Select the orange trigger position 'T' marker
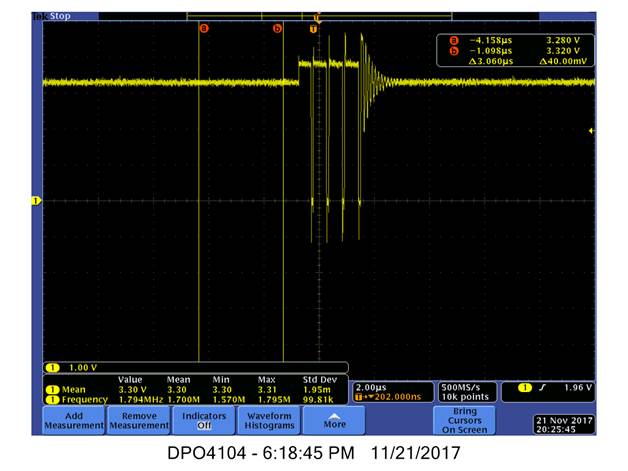This screenshot has height=471, width=628. 314,29
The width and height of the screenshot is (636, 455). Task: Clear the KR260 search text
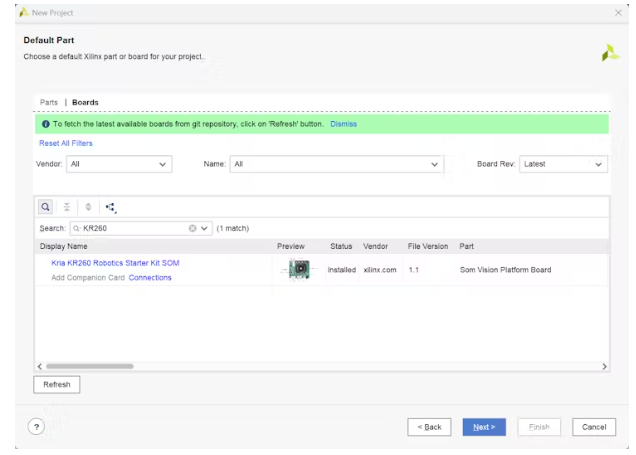[x=193, y=228]
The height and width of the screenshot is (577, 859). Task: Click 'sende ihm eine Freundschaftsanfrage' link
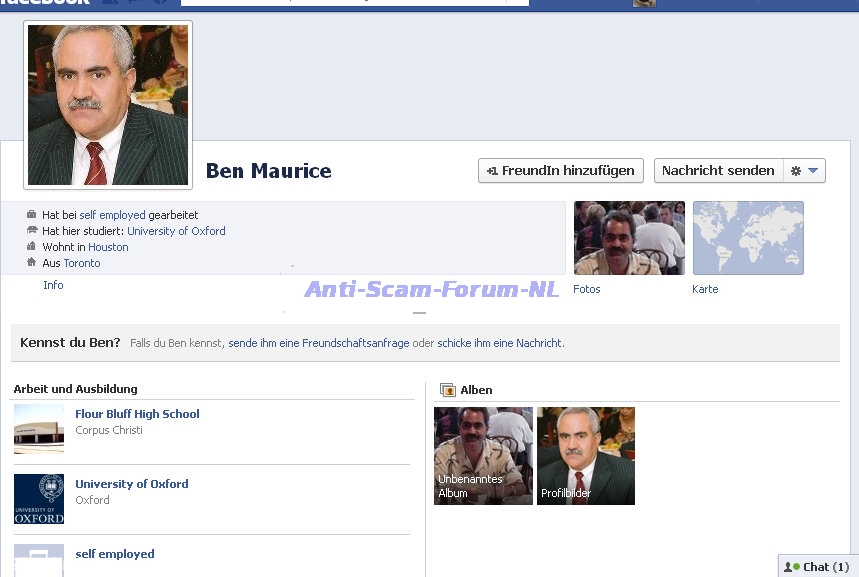tap(318, 343)
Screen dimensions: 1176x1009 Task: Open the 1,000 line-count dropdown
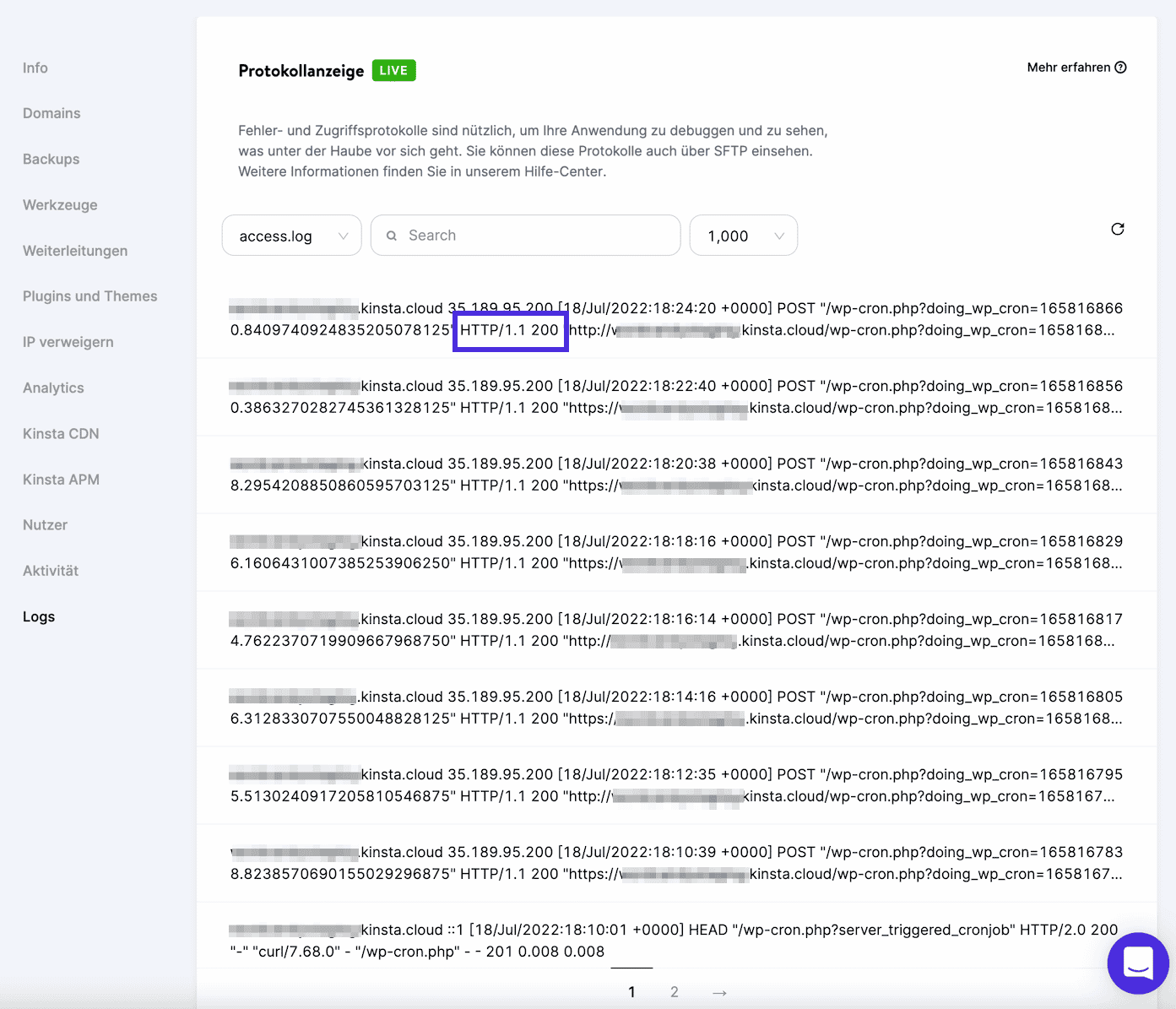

* [TASK INSTRUCTIONS]
Return all of the records above verbatim, leaving out the pictures.

* [EXERCISE OUTPUT]
Select the orange trigger position 'T' marker
This screenshot has height=471, width=628. 314,29
The width and height of the screenshot is (636, 455). Task: Clear the KR260 search text
[x=193, y=228]
The height and width of the screenshot is (577, 859). Task: Click 'sende ihm eine Freundschaftsanfrage' link
tap(318, 343)
Screen dimensions: 1176x1009 Task: Open the 1,000 line-count dropdown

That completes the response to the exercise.